Sonia Delaunay

by  and [1]

 

Sonia Delaunay, Bal Bullier, 1913, oil on canvas, 97 x 336.5 cm (MNAM Centre Pompidou)
Sonia Delaunay, Bal Bullier, 1913, oil on canvas, 97 x 336.5 cm (MNAM Centre Pompidou)

Almost eleven feet wide, Sonia Delaunay’s Bal Bullier creates an overwhelming impression of brilliant color and movement. The composition juxtaposes rectangular geometric forms and circles with more fluid curved shapes, loosely structured across the canvas in a rhythmic pattern of dark and light verticals.

A modern dance hall

The Bal Bullier was a dance hall in Paris that Delaunay frequently visited with her husband, Robert. Her painting shows a scene of modern urban life comparable to those painted by the Impressionists in the late 19th century, such as Auguste Renoir’s Moulin de la Galette.

If you look closely at the dark shapes in the center you will see the abstracted forms of couples dancing the tango. The dance, which originated in sailors’ bars in Argentina, was very popular in Paris in the early 20th century. It is renowned for its erotic intensity and requires a very tight embrace between partners, which Delaunay represents in the interlocking curves of the figures.

The Delaunays were committed  to developing Simultanism as a post-Cubist style of modern painting focused on color relationships, and to the depiction of modern subjects. In addition to the dance hall, Sonia painted the new electric street lights in Paris, and Robert painted the Eiffel Tower, rugby matches, and airplanes.

 

Sonia Delaunay, Electrical Prisms, 1914, oil on canvas, 250 x 250 cm (MNAM Centre Pompidou)
Sonia Delaunay, Electrical Prisms, 1914, oil on canvas, 250 x 250 cm (MNAM Centre Pompidou)

Sonia’s Electrical Prisms is both a display of color relationships and an abstracted depiction of her first experience of electric streetlights on a Paris boulevard. The streetlights become discs of radiating color that permeate the entire canvas, but there are also suggestions of solid forms. A tall kiosk with books or magazines is on the left, and parts of some shadowy figures appear in the lower half of the painting, almost completely absorbed into the brilliant colors of the electric light.

Intuition vs. intellect

Interestingly, in Western art theory color is thought to appeal directly to the senses, in contrast to drawing’s supposed appeal to the intellect; thus, Sonia’s purportedly intuitive approach to color was aligned with traditional Western conceptions of color’s role in art. It should be noted, however, that Sonia formally studied art for several years in a German academy and an art school in Paris, while Robert’s formal artistic training was limited to a two-year apprenticeship with a theatrical designer in Paris.

Abstraction and representation

Unlike many of their contemporaries who developed abstract painting styles that progressed from representation to pure abstraction, the Delaunays painted representational and non-representational Simultanist works at the same time.
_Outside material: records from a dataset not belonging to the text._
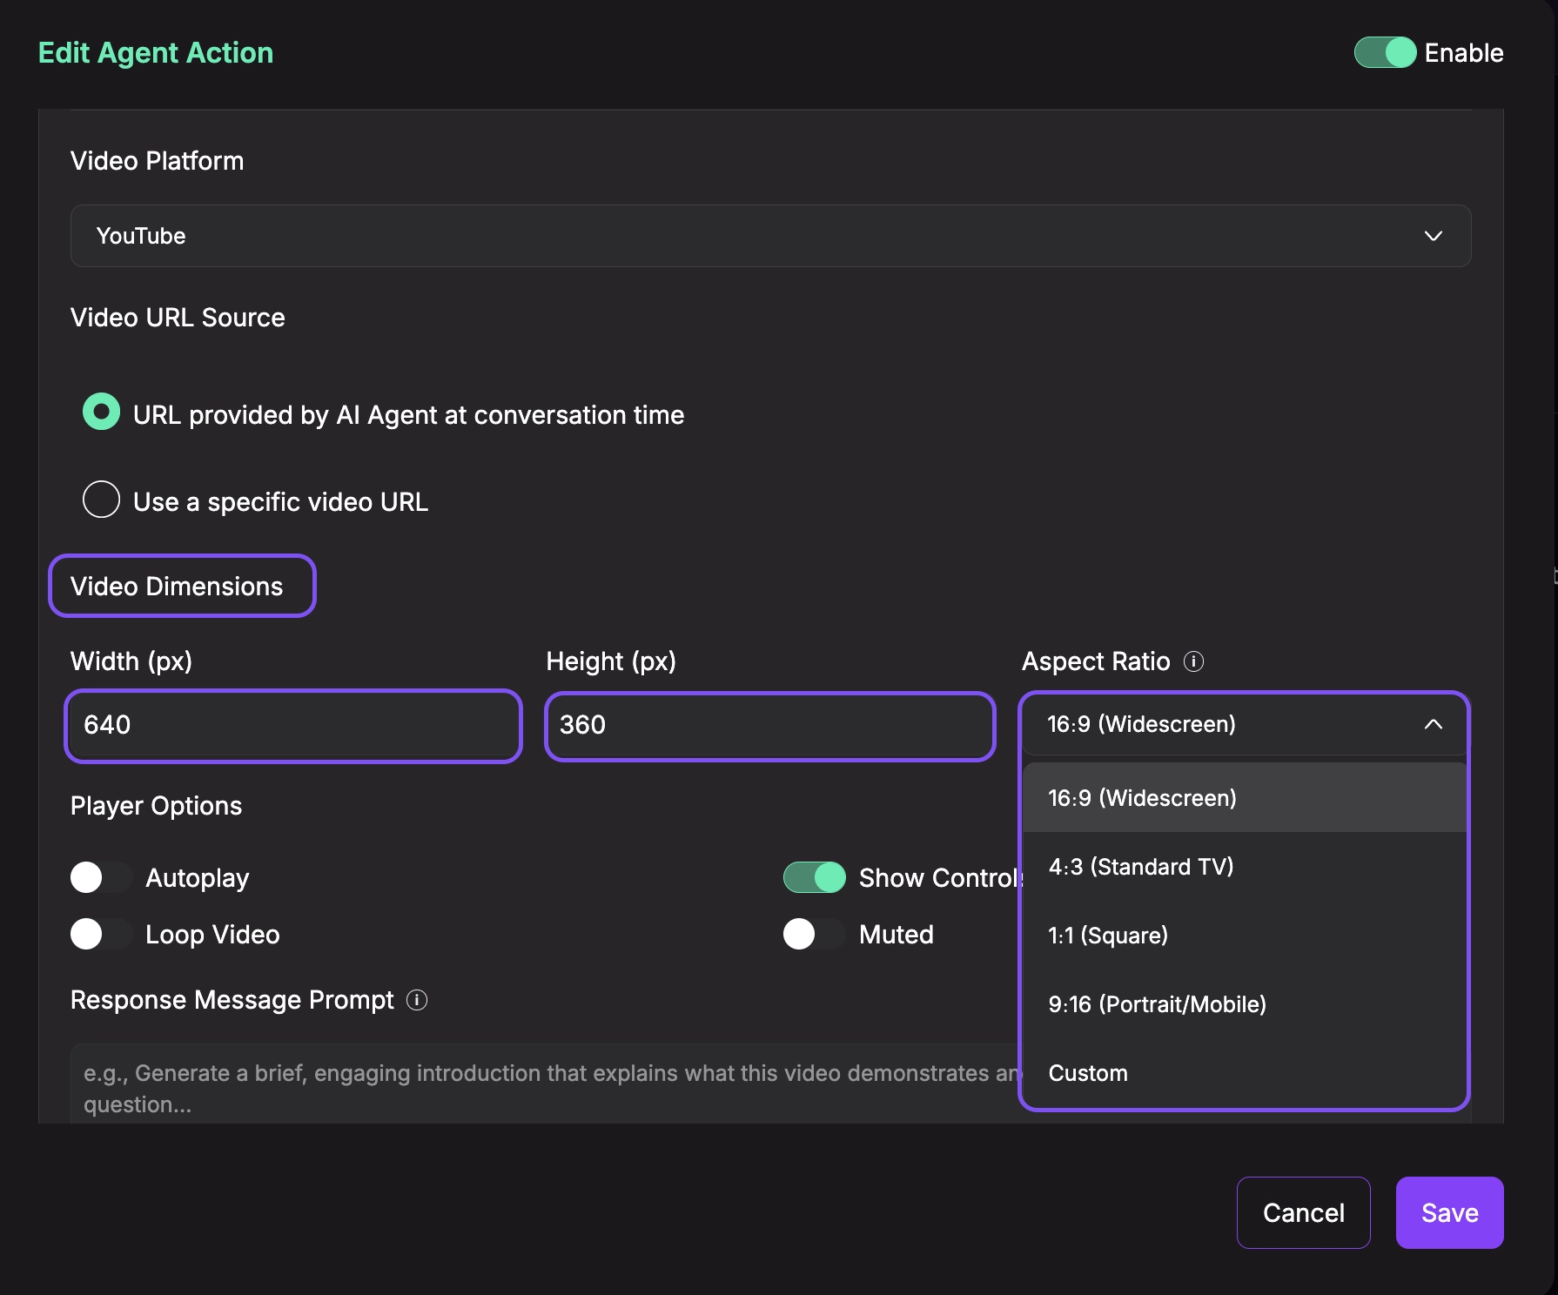Viewport: 1558px width, 1295px height.
Task: Mute the video player
Action: tap(814, 934)
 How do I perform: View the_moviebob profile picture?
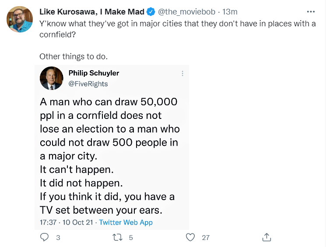(x=20, y=19)
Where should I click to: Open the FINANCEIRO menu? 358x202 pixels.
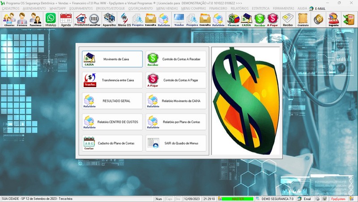pos(218,9)
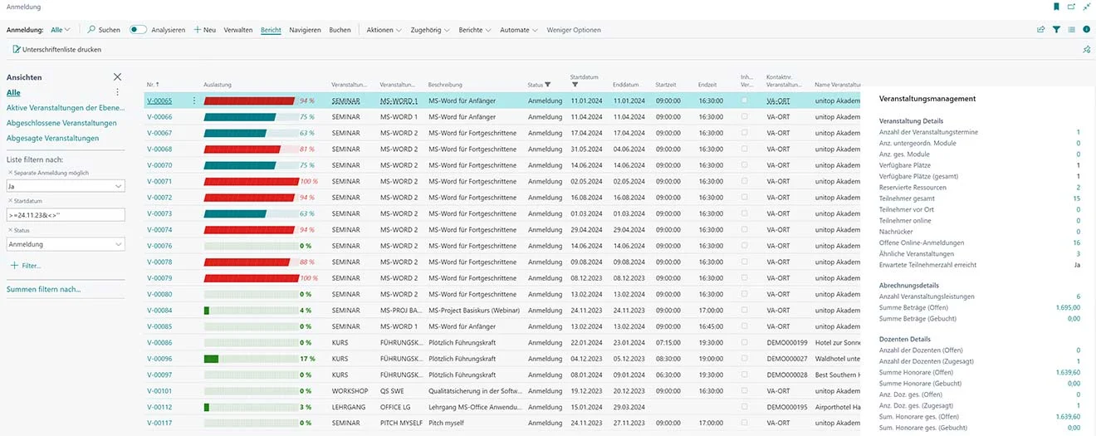Toggle the filter pane funnel icon
The width and height of the screenshot is (1096, 436).
[1056, 30]
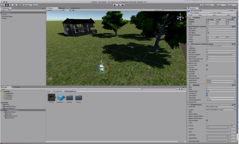Select the Scale tool in toolbar
This screenshot has width=239, height=144.
(x=15, y=5)
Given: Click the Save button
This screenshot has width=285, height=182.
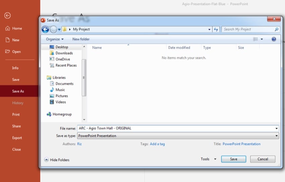Looking at the screenshot, I should 233,159.
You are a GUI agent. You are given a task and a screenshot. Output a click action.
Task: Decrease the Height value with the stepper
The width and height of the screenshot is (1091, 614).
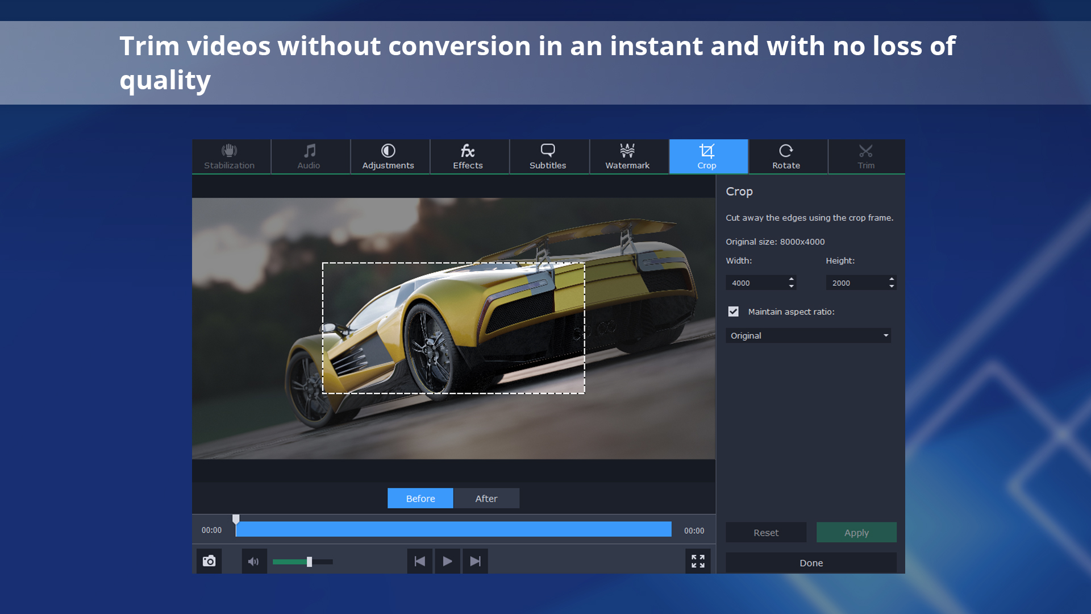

Modern objects such as the Eiffel Tower and airplanes as well as scenes of dance halls and rugby games were enveloped in the prismatic color planes of Simultanism. Like the Italian Futurists, the Delaunays created a post-Cubist style appropriate to the modern city, and Sonia expanded her art beyond the limits of the easel painting to engage with everyday life.